Required actions:
1 - In the post about catching butterflies, what was the topic of the workshop with Jock Serong?
2 - Reproduce the passage of the butterflies post starting at "We wrote for" and ending at "book for writers.".

Text for analysis:
Catching butterflies

“Catching butterflies” is a poetic notion offered by author Jock Serong at a recent workshop at the Peninsula Writers Club, that I attended recently.

Jock Serong presenting at the Peninsula Writers Club

It refers to one of the ways writers engage with the creative process. The butterflies are the ideas that flit around in our heads, or out in the ether. As writers (or artists) we get a glimpse of the colour, a shimmer of light reflected from their wings, and then it is gone. Maybe to return.

How quick do we respond? Can we catch it, study it, pin it down, find the words to describe it accurately? Or will it dart away to another creative soul who will be ready? Elizabeth Gilbert, in her book Big Magic, expresses the idea that ideas have their own life that is independent of the writer. If one creative person will not express it, the idea will find another willing creative.

The topic of the workshop with Jock Serong was Plotting and Structure. He paced us through his ideas, giving examples from his books, and others. I liked his presentation style and the easy logic of his process. His description of his own novels inspired me to want to read them, as I haven’t yet. The Settlement is his most recent and the third of a trilogy.

We did a few exercises that he set for us. One was to put a character into a stressful situation and see how they react. A method often used by Stephen King.

We wrote for ten minutes. Others read out what they had written, and they were great. How quickly they put themselves into this character and the situation. Meanwhile I was still imagining my hero in her setting. Obviously, we have different approaches, but it illustrates my beginner’s ability, compared to the seasoned writers in the club

I was not disheartened though and left with a new ‘to-do’ list and fresh ideas. I made a structure table for my story and will have a look at the Scrivener software. I am now reading On Writing by Stephen King as this seems to always crop up as a ‘must read’ book for writers.

My own story has a new thread and I have plotted out the scenes, ready to start writing.

Writer’s Work

After attending the Writer’s Workshop this month provided by the Peninsula Writers Club and facilitated by author Kate Mildenhall, I have been quietly contemplating… and not much actual writing.

Data excerpt:
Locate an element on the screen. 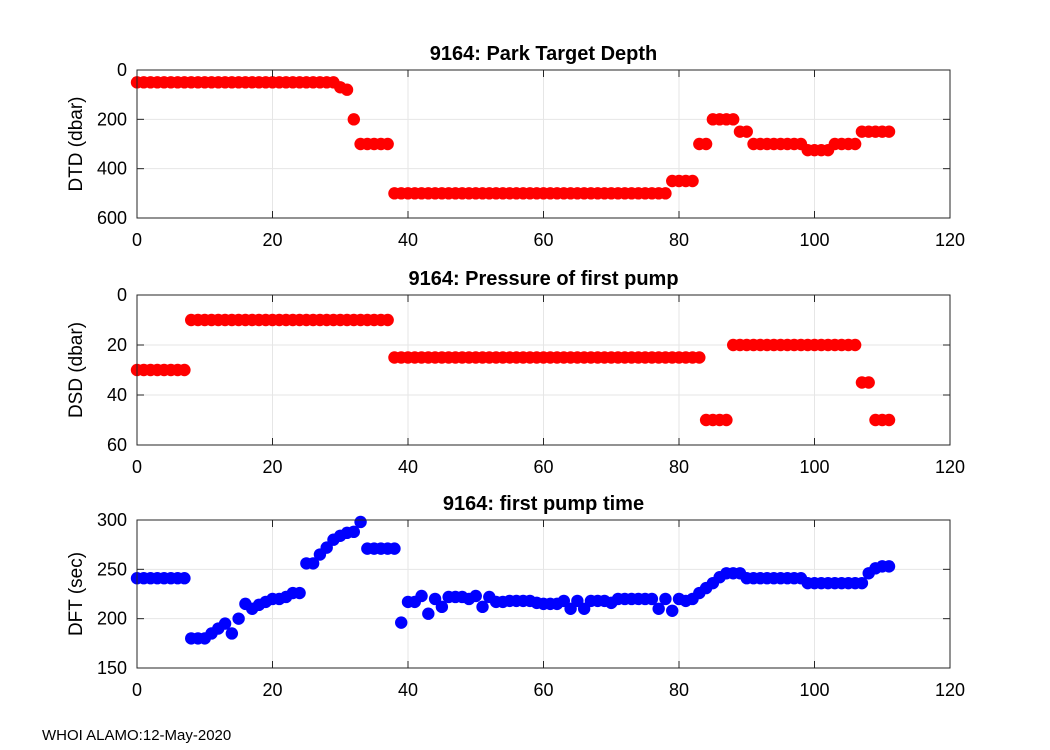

Your responses:
1 - Plotting and Structure.

2 -
We wrote for ten minutes. Others read out what they had written, and they were great. How quickly they put themselves into this character and the situation. Meanwhile I was still imagining my hero in her setting. Obviously, we have different approaches, but it illustrates my beginner’s ability, compared to the seasoned writers in the club

I was not disheartened though and left with a new ‘to-do’ list and fresh ideas. I made a structure table for my story and will have a look at the Scrivener software. I am now reading On Writing by Stephen King as this seems to always crop up as a ‘must read’ book for writers.